» Your assignment
From the entries that follow, copy exactly the lines beginning at the line holding "Switch to the 'Kayıtlı Sorgular' tab" and continuing through the line holding "Click the 1957".

» Task data
╔══
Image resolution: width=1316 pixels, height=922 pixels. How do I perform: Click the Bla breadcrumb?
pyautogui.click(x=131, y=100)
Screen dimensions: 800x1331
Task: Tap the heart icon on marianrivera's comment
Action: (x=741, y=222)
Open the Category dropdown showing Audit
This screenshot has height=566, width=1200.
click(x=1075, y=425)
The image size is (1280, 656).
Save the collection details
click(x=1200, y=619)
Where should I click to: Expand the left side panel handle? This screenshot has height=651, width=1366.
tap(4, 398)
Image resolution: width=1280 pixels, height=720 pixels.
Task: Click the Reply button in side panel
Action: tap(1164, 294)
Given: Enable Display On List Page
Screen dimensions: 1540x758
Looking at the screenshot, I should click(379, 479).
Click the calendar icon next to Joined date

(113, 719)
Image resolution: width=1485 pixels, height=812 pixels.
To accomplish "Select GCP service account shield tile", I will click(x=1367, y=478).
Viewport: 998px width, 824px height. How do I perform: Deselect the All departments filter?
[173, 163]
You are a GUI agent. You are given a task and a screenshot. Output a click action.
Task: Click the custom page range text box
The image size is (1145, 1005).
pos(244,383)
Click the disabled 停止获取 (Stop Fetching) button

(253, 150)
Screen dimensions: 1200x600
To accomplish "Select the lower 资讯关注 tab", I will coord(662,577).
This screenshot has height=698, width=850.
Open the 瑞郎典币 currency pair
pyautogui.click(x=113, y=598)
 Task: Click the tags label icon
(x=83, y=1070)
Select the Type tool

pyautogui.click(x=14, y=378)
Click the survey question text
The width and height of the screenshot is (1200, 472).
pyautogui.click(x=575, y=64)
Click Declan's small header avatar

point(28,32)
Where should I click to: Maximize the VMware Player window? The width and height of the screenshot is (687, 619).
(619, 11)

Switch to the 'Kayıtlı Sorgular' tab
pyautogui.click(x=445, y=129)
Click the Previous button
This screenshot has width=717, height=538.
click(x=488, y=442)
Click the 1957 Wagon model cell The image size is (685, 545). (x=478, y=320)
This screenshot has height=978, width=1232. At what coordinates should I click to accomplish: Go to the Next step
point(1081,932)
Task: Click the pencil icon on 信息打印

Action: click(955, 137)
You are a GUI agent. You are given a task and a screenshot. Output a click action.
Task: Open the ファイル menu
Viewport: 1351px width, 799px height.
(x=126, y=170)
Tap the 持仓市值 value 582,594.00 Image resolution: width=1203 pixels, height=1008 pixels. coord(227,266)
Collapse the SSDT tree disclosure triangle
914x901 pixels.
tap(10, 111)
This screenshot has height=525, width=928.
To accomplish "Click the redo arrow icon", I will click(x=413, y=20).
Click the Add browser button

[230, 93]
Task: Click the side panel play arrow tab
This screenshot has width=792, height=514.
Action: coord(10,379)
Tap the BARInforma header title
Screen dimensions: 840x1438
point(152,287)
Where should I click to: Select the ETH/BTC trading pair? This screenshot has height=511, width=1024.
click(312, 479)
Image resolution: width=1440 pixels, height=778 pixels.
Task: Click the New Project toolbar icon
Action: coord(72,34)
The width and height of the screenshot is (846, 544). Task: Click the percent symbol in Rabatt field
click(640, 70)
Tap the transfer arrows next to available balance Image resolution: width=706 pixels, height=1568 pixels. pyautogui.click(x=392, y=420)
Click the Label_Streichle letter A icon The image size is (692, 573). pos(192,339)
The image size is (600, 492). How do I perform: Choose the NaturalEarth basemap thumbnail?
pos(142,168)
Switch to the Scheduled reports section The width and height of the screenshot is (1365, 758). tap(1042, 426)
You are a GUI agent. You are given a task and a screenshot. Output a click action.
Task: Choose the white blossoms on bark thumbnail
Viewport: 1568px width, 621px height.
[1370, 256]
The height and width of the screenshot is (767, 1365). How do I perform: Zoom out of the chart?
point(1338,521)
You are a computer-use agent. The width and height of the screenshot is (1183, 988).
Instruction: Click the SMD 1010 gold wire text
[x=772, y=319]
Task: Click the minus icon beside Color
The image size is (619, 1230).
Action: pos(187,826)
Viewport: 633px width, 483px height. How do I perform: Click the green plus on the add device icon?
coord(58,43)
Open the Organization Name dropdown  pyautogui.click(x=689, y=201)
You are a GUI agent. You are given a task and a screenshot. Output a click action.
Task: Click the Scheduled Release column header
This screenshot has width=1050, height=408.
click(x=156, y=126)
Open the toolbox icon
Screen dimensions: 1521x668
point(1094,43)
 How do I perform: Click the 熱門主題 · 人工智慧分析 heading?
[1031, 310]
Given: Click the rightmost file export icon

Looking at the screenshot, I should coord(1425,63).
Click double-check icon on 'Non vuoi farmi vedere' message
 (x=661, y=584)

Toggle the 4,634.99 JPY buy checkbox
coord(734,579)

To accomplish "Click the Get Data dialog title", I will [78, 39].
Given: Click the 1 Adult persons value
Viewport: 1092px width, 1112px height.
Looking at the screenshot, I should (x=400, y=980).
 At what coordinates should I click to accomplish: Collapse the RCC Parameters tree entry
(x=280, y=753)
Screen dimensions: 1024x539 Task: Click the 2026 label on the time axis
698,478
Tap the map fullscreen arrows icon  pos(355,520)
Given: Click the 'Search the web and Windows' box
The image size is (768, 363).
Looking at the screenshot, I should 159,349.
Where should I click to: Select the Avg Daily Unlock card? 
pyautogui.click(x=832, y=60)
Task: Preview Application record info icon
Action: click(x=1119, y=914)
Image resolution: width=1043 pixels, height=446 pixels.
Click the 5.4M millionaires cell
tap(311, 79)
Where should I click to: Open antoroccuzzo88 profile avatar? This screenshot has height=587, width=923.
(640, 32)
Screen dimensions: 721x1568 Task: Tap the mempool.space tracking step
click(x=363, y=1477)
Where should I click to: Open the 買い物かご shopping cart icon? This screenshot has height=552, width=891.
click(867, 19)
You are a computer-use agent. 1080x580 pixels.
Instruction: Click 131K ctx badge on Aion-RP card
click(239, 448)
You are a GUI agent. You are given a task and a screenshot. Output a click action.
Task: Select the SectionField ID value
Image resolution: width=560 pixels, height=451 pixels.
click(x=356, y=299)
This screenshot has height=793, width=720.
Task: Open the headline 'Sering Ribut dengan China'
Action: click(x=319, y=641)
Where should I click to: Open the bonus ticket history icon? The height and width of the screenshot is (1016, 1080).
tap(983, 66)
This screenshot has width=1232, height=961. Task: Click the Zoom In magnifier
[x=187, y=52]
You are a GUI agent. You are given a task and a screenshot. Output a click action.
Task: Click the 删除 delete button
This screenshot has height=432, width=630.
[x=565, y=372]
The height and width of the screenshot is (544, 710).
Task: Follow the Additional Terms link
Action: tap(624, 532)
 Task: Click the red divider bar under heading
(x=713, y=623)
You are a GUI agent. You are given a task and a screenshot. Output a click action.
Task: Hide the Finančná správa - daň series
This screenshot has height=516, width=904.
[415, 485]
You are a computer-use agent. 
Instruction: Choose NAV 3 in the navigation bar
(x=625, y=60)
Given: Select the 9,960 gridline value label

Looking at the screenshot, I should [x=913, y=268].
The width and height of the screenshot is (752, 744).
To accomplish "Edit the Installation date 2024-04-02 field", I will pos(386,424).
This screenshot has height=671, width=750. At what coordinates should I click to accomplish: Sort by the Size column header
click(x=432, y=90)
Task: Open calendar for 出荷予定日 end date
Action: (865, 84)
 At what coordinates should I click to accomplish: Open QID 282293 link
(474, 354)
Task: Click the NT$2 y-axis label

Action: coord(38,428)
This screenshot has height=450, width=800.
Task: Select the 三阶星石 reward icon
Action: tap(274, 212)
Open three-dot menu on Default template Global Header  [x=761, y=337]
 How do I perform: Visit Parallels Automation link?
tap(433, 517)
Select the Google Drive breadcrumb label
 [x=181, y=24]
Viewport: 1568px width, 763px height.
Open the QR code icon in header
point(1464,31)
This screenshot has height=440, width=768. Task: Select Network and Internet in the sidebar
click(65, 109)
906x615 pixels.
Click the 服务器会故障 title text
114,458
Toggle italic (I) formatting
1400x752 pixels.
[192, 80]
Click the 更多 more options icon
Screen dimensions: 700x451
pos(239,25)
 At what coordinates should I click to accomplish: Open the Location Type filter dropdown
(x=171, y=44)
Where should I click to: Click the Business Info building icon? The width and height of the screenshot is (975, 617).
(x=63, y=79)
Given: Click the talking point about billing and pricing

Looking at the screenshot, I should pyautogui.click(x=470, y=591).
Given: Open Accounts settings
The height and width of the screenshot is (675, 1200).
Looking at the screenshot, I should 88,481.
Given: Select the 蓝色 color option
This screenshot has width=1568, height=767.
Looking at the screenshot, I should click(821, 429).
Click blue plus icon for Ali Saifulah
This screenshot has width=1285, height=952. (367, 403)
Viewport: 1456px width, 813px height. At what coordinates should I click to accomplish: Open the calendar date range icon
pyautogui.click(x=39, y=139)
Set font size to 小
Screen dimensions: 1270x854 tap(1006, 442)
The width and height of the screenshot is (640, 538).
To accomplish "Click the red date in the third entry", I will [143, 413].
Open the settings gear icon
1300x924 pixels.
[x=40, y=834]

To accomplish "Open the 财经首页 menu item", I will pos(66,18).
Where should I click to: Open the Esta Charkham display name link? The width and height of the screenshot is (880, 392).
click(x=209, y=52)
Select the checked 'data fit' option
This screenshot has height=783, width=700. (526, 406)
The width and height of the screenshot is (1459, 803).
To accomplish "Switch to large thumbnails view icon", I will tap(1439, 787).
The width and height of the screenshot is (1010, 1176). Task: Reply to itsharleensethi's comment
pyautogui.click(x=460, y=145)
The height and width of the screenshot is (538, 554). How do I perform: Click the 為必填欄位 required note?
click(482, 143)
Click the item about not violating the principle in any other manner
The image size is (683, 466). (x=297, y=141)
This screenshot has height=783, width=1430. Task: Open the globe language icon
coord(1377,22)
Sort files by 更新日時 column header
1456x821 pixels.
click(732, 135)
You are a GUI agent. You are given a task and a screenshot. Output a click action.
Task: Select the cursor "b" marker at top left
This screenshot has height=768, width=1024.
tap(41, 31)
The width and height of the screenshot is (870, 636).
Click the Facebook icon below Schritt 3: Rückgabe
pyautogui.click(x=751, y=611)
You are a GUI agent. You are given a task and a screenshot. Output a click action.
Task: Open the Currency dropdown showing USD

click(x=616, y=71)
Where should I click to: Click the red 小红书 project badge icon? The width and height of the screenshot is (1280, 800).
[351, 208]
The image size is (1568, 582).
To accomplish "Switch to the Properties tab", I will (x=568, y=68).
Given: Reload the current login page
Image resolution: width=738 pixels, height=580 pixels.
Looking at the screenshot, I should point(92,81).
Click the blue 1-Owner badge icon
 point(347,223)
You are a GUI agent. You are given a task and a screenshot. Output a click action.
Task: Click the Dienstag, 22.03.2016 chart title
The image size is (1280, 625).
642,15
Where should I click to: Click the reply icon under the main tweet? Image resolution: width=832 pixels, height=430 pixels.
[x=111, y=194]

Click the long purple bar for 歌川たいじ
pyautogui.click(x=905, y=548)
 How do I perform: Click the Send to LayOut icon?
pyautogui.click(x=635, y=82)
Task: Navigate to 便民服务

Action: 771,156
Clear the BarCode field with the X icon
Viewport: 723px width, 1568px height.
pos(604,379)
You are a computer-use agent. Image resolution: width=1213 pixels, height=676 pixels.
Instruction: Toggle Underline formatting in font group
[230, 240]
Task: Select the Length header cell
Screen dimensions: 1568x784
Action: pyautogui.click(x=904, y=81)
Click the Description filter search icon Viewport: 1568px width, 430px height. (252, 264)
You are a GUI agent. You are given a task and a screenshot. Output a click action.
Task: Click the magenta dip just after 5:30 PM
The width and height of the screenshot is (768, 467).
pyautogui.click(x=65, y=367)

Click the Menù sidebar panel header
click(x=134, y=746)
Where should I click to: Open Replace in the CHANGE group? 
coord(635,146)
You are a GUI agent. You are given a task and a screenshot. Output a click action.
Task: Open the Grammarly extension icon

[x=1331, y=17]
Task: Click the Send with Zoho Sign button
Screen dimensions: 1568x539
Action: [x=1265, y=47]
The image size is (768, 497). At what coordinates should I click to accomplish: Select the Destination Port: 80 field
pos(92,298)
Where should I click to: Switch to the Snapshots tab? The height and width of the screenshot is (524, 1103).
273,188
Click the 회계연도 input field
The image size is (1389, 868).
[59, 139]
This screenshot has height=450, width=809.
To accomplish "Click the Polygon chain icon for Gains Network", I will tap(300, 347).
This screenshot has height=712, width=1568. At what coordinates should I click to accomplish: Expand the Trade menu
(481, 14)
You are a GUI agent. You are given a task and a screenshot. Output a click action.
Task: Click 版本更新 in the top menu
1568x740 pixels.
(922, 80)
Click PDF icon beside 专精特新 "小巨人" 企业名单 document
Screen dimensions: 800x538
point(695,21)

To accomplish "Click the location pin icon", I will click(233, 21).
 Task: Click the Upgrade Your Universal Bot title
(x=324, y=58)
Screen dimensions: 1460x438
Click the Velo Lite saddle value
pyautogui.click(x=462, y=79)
╚══
» Written answer
Switch to the 'Kayıtlı Sorgular' tab
pyautogui.click(x=445, y=129)
Click the Previous button
This screenshot has width=717, height=538.
click(x=488, y=442)
Click the 1957 Wagon model cell The image size is (685, 545). (x=478, y=320)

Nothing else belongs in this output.